As far as the FIFA bid for the 2018 World Cup is concerned, we should have done what most other countries would have done. We should have approached each committee member and asked him what we needed to do to be able to secure his vote. The answer would have been simple – money.
What did we do? We sent an ex-England footballer, a new Prime Minister that no-one outside London is particularly aware of and a grandson of our Queen!
So, the Queen couldn’t be bothered to turn up, the heir to the throne couldn’t be bothered, so we sent the grandson. OK, (on paper) he’s nominal President of the FA but he has never actually either played football or been interested in it – and they know it. You cannot fake passion about your product – unless you are a pro. William is a rank amateur.
We sent William because we are in love with our Royal family and imagine that everyone else is. They don’t care about our Royals any more than we care about the Dutch or Scandinavian ones.
David Beckham is a fine-looking young man but in spite of voice-coaching and presentation-training, he is not a presenter. This was a sales pitch which impressed no-one but fellow Brits.
David “Hey look at me I can talk wthout notes” Cameron’s spiel impressed the British media but it was not a sales pitch – it was politico-bullshit. He spoke without notes (wow). That may impress fat Tory ladies on a Conference front row but is not for the jaded palettes of Sepp Blatter and the rest of the football Illuminati. What they saw in Cameron’s noteless “trick” was not an impressive orator but a young Prime Minister who could not be arsed to prepare properly.
Boris Johnson would have made a better fist of the whole thing. Where was he? Either in the audience or munching canapes at a reception.
The FIFA bandits did not want to be entertained by Cameron, Wills and Becks (The Three Amigos). They wanted bucks transferred to their nominee companies in Liechtenstein. What did we do? We entertained them and were happy to be told how well our presentation was received.
We were suckered.
Now it transpires that we managed TWO votes out of twenty-two and one of those was the British vote.
I shall repeat that the decision was not dependant on the presentation. As Sun Tzu said over 2500 years ago “Every battle is won before it is even fought.” When you go in to pitch for any sort of business, it should already be in your pocket. The presentation is the Coda not the Exposition.
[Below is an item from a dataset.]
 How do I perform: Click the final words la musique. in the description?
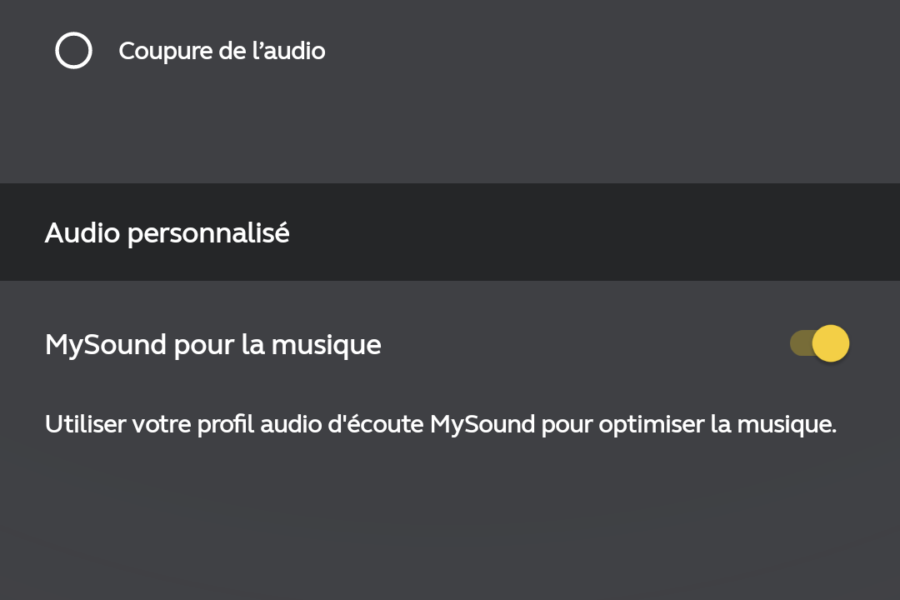774,425
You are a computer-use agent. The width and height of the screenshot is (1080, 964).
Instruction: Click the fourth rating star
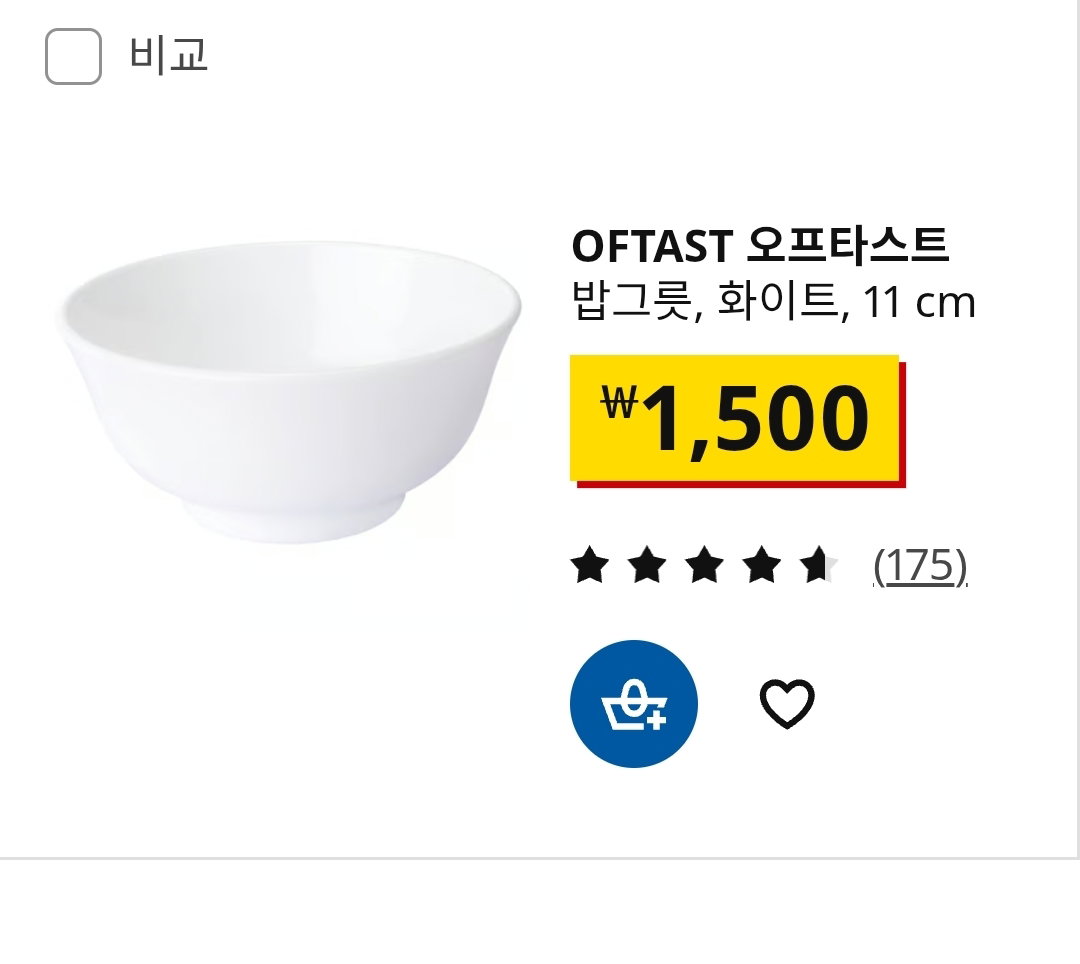[x=761, y=565]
By the time Cameron, Beckham and William had entertained the FIFA committe, they were nothing more the “post-deal” cabaret. The battle had already been fought and won. It is unbelievable that they actually believed that such a major decision was going to be based on three amateurish performances by a footballer, a politician and a prince. They had missed the battle.
We “made do” and once again emerged as the gallant losers.
They say that a silver medal merely indicates the first of the losers. We weren’t really even among the losers so we must never ever again send amateurs to do a professional’s job.
Let the recriminations begin. (By the way, it was not the fault of the media).